As soon as you hear There’s A Girl In The Corner, the opening track on The Twilight Sad’s third album Nobody Wants To Be Here and Nobody Wants To Leave, you are instantly immersed in a wall of noise that draws you in, spins you round and fires you out at the other end of the song, bewildered and energised. It’s a mighty start to what is a great album; in parts The Cure, in others Radiohead, PIL or even Ride, all held together by James Graham’s powerful vocals which are the real star throughout this record.

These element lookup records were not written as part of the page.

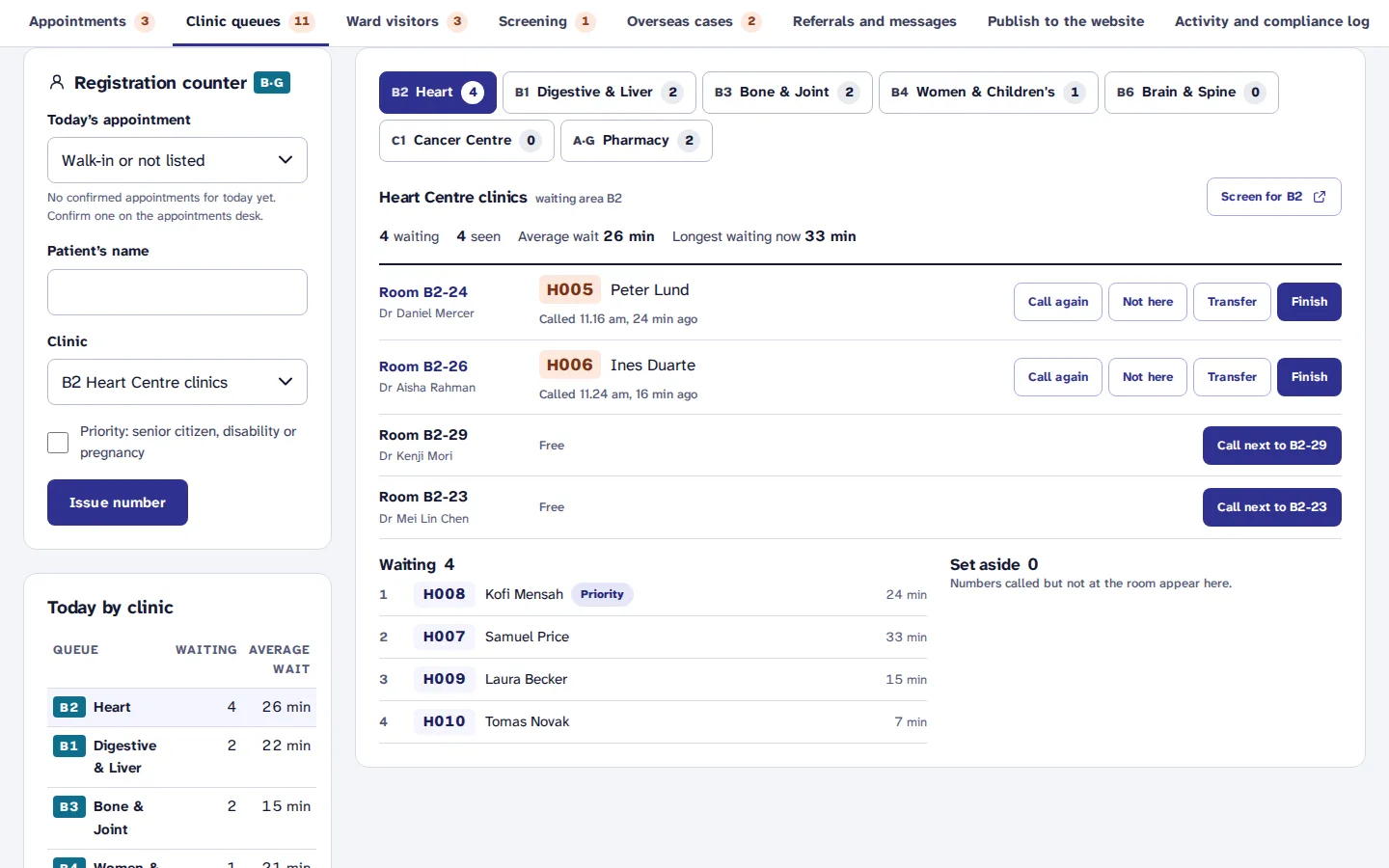The image size is (1389, 868).
Task: Click the external-link icon on Screen for B2
Action: click(x=1320, y=197)
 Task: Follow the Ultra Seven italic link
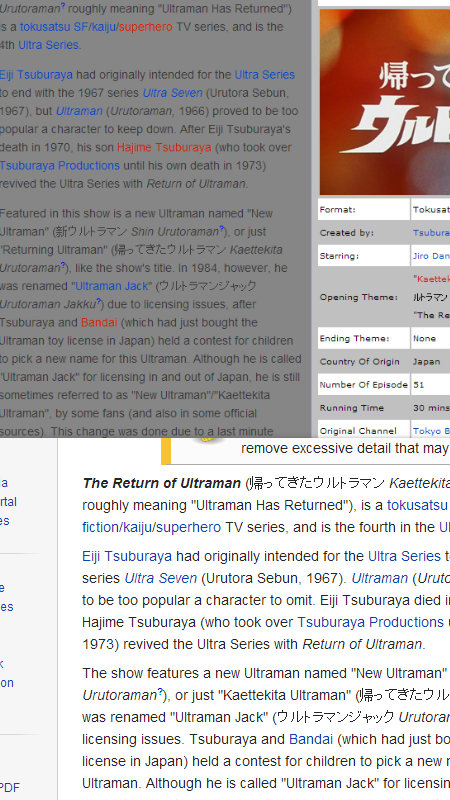(x=172, y=93)
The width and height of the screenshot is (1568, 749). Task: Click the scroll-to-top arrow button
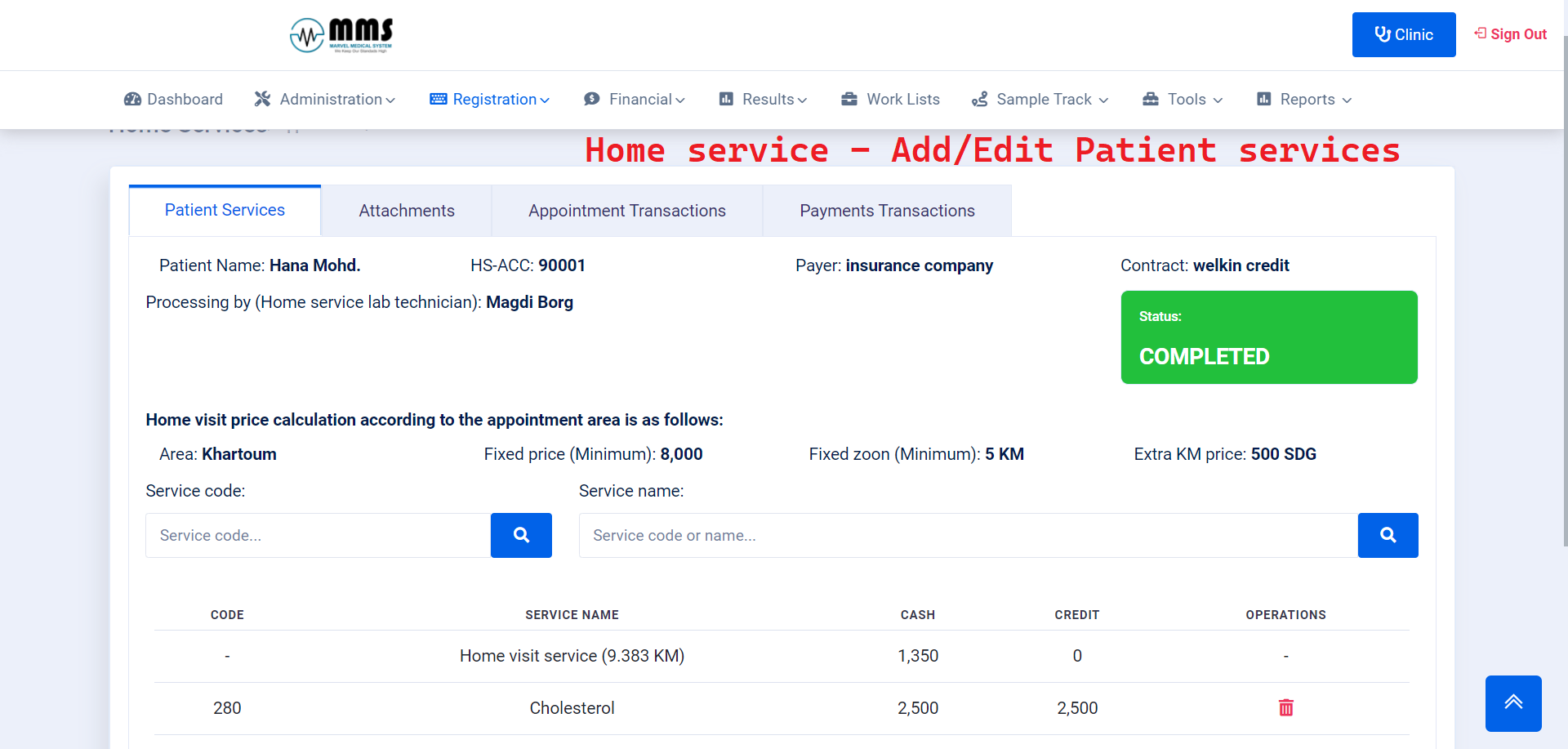[1514, 703]
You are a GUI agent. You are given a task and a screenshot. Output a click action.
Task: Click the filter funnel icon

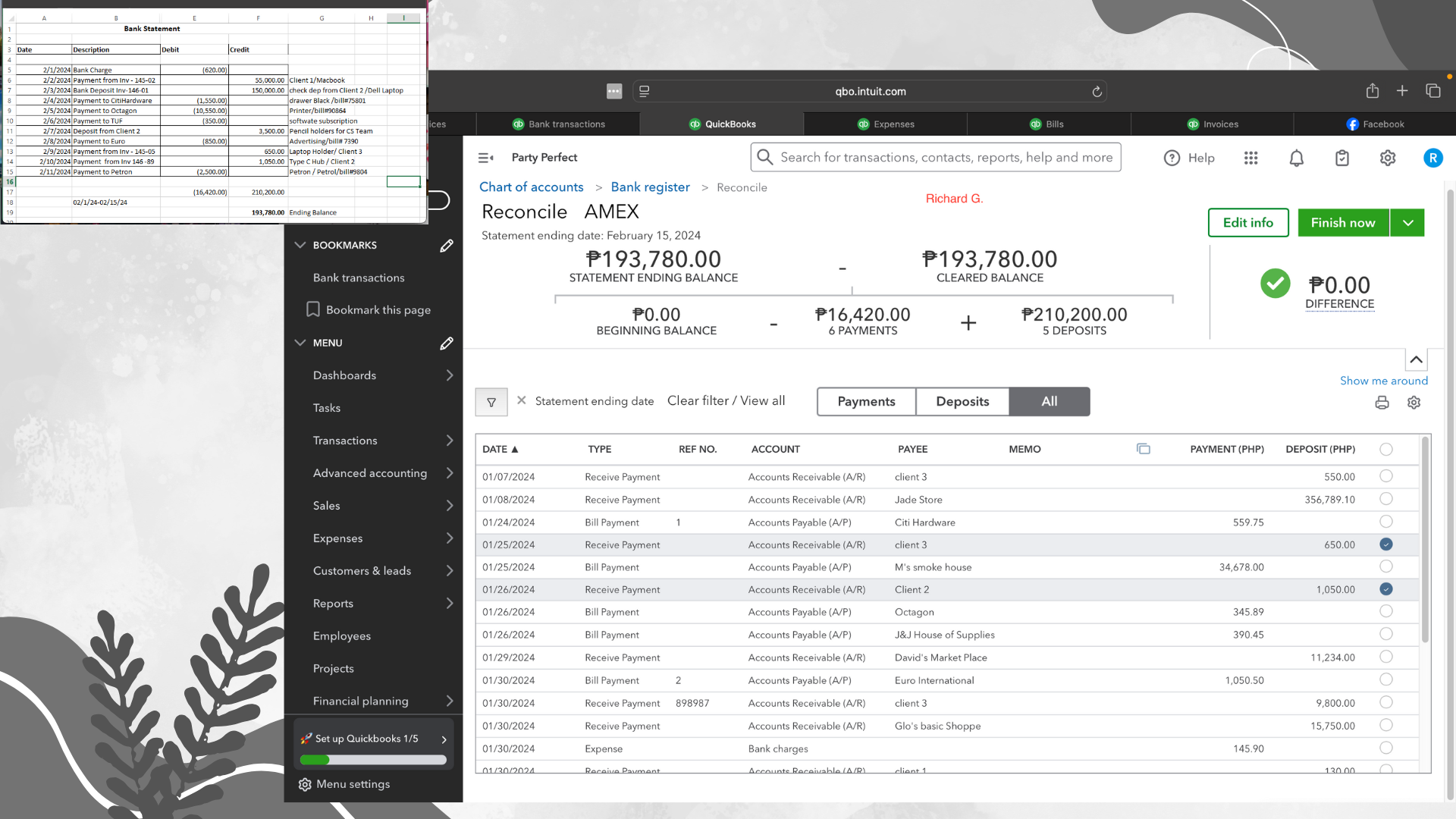[491, 402]
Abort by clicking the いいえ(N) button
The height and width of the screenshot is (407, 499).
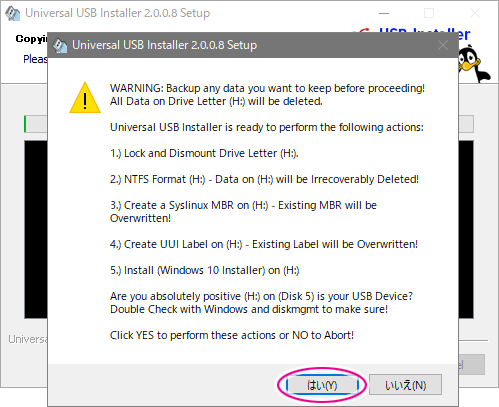[405, 385]
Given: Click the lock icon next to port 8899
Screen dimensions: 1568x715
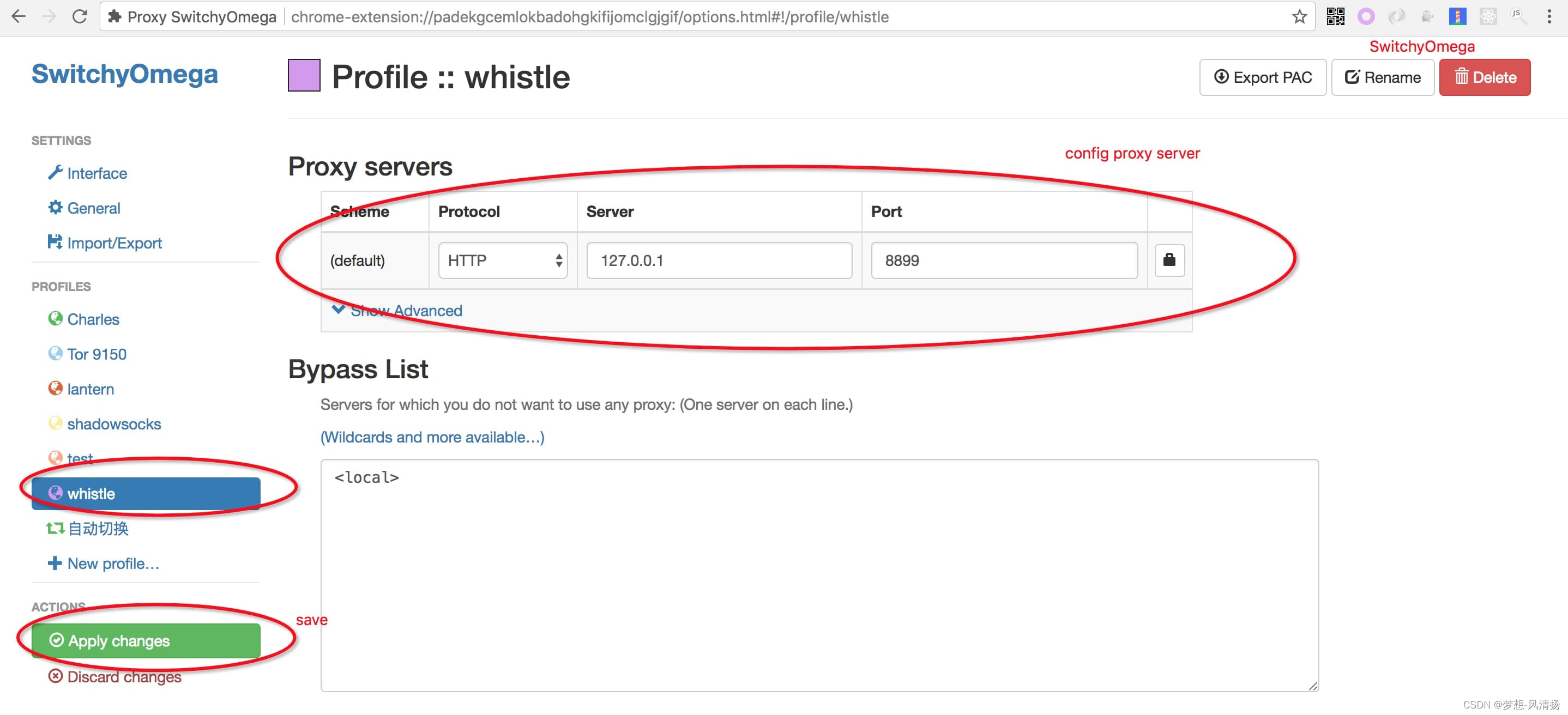Looking at the screenshot, I should (x=1169, y=260).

The band profess to be “folk with layers of noise” but that description barely scratches the surface. This is a hugely powerful album. The music alone is moving; dense, squalling, feedback laden in places but full of emotion. It’s widescreen stuff and wouldn’t sound out of place in any size of arena. There’s clear post punk influence at play on tracks like I Could Give You All That You Don’t Want or Last January where the mixture of primitive sounding electronics and angular guitars is instantly redolent of all the best the post punk era could offer. The band’s sound has progressed in a really impressive way on this album and the influences that I hear really compliment their already well established sound. This is a fuller sounding album than previous releases but that’s in part due to the production which is claustrophobic in places but stunningly so.
Funnily enough, picking a standout track for you to sample is quite tricky as this is an album that is best heard as a whole work. In Nowheres is an interesting song mixing an almost pop like melody and synth sound with a dense, dense wall of noise and reverb and certainly deserves to be heard. The title track is a cracker too starting off like a stuttering drum machine which is suddenly interrupted by another cacophony of guitars. The aforementioned There’s a Girl In The Corner may well be the best place to start and not just because it’s track 1; it’s as good an example of the brilliance at play here as any other track on the album. Title aside, Pills I Swallow lightens the mood musically with its’ mix of Johnny Marr sounds and Gary Numan like synth sounds but the overall feel is retained with the portentous vocal part.
Like their previous works, Nobody… is fairly hard to categorise or define but that’s certainly no bad thing. The Twilight Sad are a unique band and all the better for it. They deserve the acclaim and success of contemporaries Frightened Rabbit and they will no doubt get it , but it will be on their own terms and with albums like this one, that will be richly deserved.